12. A write correction method as defined in claim 11 wherein said pulse modification step modifies, in the write pulse signal, a space section equal to or smaller than a reference value which is shorter than the length that is previously set as a section length of the write pulse signal, to a mark section, and modifies a mark section equal to or smaller than the reference value to a space section.

13. A write correction method as defined in claim 11 wherein said pulse modification step modifies, in the write pulse signal, a mark section next to a space section equal to or smaller than a reference value which is shorter than the length that is previously set as a section length of the write pulse signal, to a space section, and modifies a space section next to a mark section equal to or smaller than the reference value to a mark section.
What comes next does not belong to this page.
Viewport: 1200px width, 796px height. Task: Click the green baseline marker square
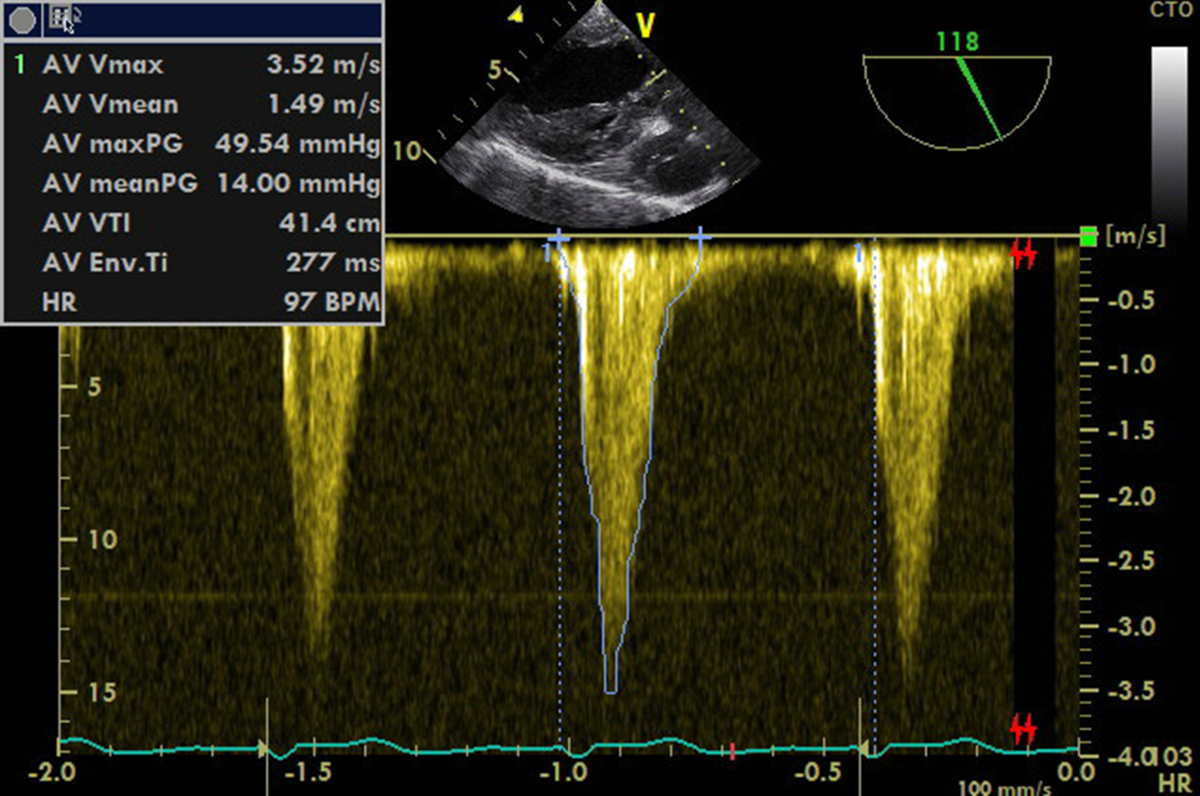coord(1088,237)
14. A write correction method as defined in claim 11 wherein said pulse correction step modifies, in the write pulse signal, a mark section next to a space section equal to or smaller than a reference value which is shorter than the length that is previously set as a section length of the write pulse signal, to a space section, and modifies a space section next to a mark section equal to or smaller than the reference value to a mark section, and when the lengths of the mark section and the space section after the modification are equal to or longer than a predetermined length, said pulse correction step restricts the space section of the portion equal to or longer than the predetermined length to a mark section, and restricts the mark section of the portion equal to or longer than the predetermined length to a space section.
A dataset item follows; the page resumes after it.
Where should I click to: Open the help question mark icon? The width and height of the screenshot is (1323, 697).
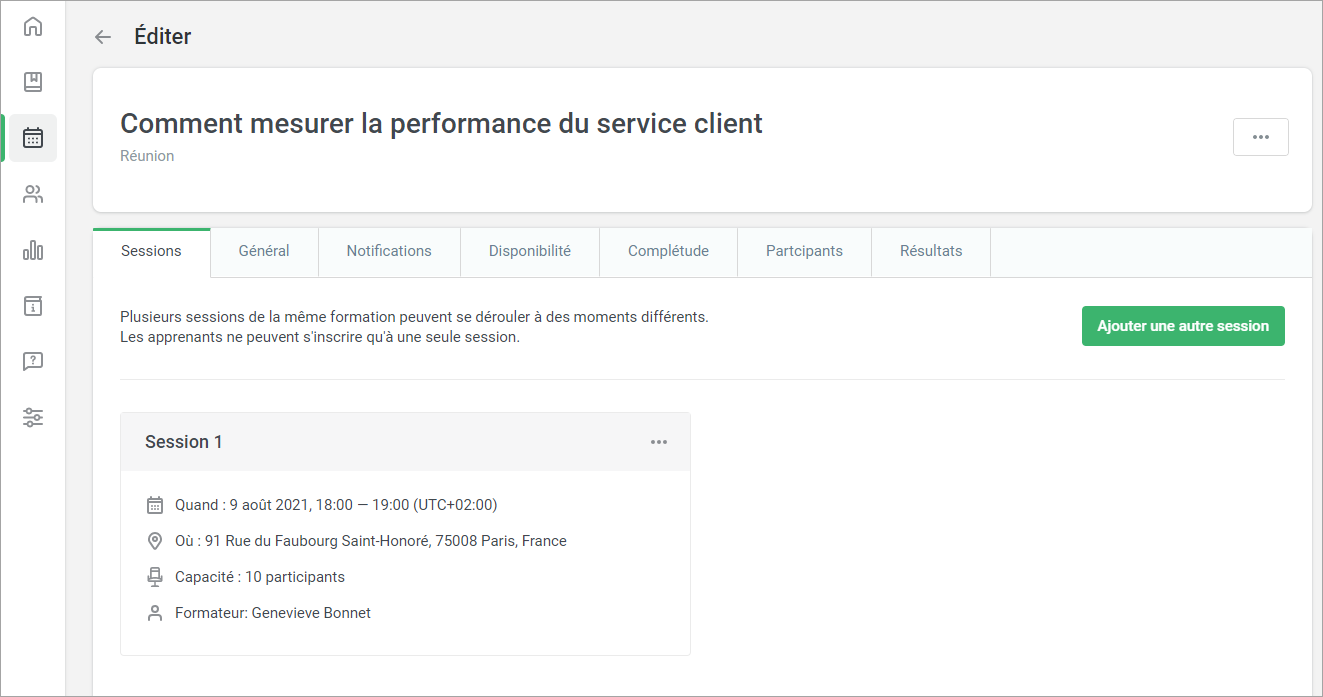pos(33,362)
15. A write correction method as defined in claim 12 wherein a plurality of reference values have previously been set for each combination of section lengths of continuous plural space sections or mark sections of the write pulse signal, and said pulse modification step modifies, in the write pulse signal, a space section that is equal to or smaller than a reference value which is selected according to the combination of the section lengths of the plural space sections or mark sections, to a mark section, and modifies a mark section equal to or smaller than the selected reference value to a space section.

16. A write correction method as defined in claim 12 wherein a plurality of reference values have previously been set for plural kinds of recording media on which the write pulse signal is to be written, respectively, and said pulse modification step modifies, in the write pulse signal, a space section that is equal to or smaller than a reference value which is selected according to the recording medium on which the write pulse signal is written, to a mark section, and modifies a mark section equal to or smaller than the selected reference value to a space section.
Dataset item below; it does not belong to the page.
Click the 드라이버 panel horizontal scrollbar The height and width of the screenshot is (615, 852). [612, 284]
17. A write correction method as defined in claim 12 wherein a plurality of reference values have previously been set for plural kinds of recording modes for writing the write pulse signal on a recording medium, respectively, and said pulse modification step modifies, in the write pulse signal, a space section that is equal to or smaller than a reference value which is selected according to the recording mode of the write pulse signal, to a mark section, and modifies a mark section equal to or smaller than the selected reference value to a space section.

18. A write correction method as defined in claim 11 wherein said pulse modification step modifies, in the write pulse signal, a space section equal to or larger than a reference value which is a value longer than the length that is previously set as a section length of the write pulse signal, to a mark section, and modifies a mark section equal to or larger than the reference value to a space section.